• **Tareas requeridas**:
1. Reproduce el fragmento de las recetas desde "Arroz con Pato" hasta "esté a punto.", cambiando "hierbabuena" por "menta".
2. En las recetas, ¿con qué condimentos se sazona el cabrito trozado antes de rociarlo con el vinagre y la chicha de jora? Enuméralos todos.

• **Fragmento del documento**:
____________________

Recetas de Raquel Olavegoya,(exquisita cocinera, natural de Monsefú, Chiclayo)
Arroz con Pato Ingredientes: Un pato tierno, arroz, manteca, cebolla roja picada, tomate fresco pelado y picado, abundante ají mirasol molido en batán, sal, ajos, comino, hierbabuena y culantro picados, arvejas, chicha y pisco. Preparación: Cortar el pato en presas. En una olla de barro calentar la manteca y freír la cebolla, el tomate, ají al gusto, los ajos, comino y la hierbabuena. Cuando el aderezo esté cocido agregar el pato y sellarlo bien. Sazonar y añadir la chicha, el pisco y un poco de agua caliente, tapar la olla y dejar cocer el pato hasta que esté tierno. Agregar las arvejas y el culantro y cuando rompa el hervor, añadir el arroz. Cocinar cubierto a fuego lento hasta que el arroz esté a punto.
Cabrito a la Chiclayana Ingredientes: Cabrito de leche que aún no ha sido destetado, limón, vinagre, ajo, sal, pimentón, comino, ají mirasol molido, chicha de jora, aceite, sal y pimienta. Preparación: Condimentar el cabrito trozado con sal, pimienta, pimentón, cominos y ajos. Revolver y rociar con el vinagre y la chicha de jora y macerar por cuatro horas. Freír la cebolla en cubitos con ajos, incorporar los trozos del cabrito escurridos, salpimentar, freír y añadir ají y culantro a discreción, mezclar bien, rehogar a fuego lento unos minutos incorporando el líquido de la maceración. Rectificar la sazón y terminar de cocer a fuego lento, antes de retirar agregar un poco de jugo de limón. Se sirve con papas doradas y ensalada.

____________________

• **Datos proporcionados**:
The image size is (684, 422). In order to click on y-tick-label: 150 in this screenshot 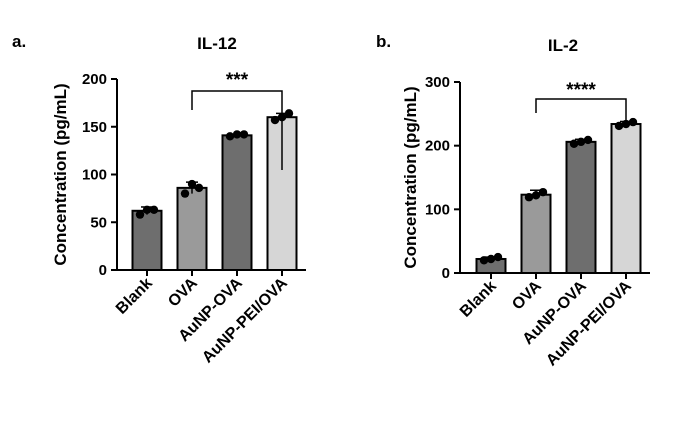, I will do `click(94, 128)`.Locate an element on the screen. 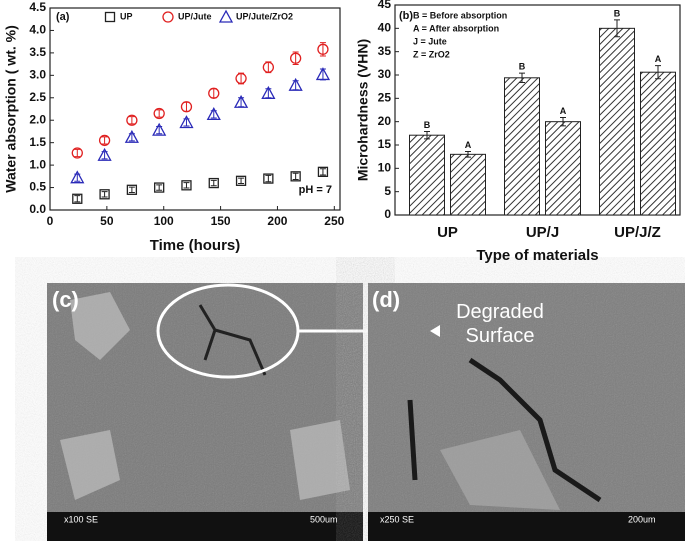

____________________

• **Respuestas**:
1.
Arroz con Pato Ingredientes: Un pato tierno, arroz, manteca, cebolla roja picada, tomate fresco pelado y picado, abundante ají mirasol molido en batán, sal, ajos, comino, menta y culantro picados, arvejas, chicha y pisco. Preparación: Cortar el pato en presas. En una olla de barro calentar la manteca y freír la cebolla, el tomate, ají al gusto, los ajos, comino y la menta. Cuando el aderezo esté cocido agregar el pato y sellarlo bien. Sazonar y añadir la chicha, el pisco y un poco de agua caliente, tapar la olla y dejar cocer el pato hasta que esté tierno. Agregar las arvejas y el culantro y cuando rompa el hervor, añadir el arroz. Cocinar cubierto a fuego lento hasta que el arroz esté a punto.

2.
- sal
- pimienta
- pimentón
- cominos
- ajos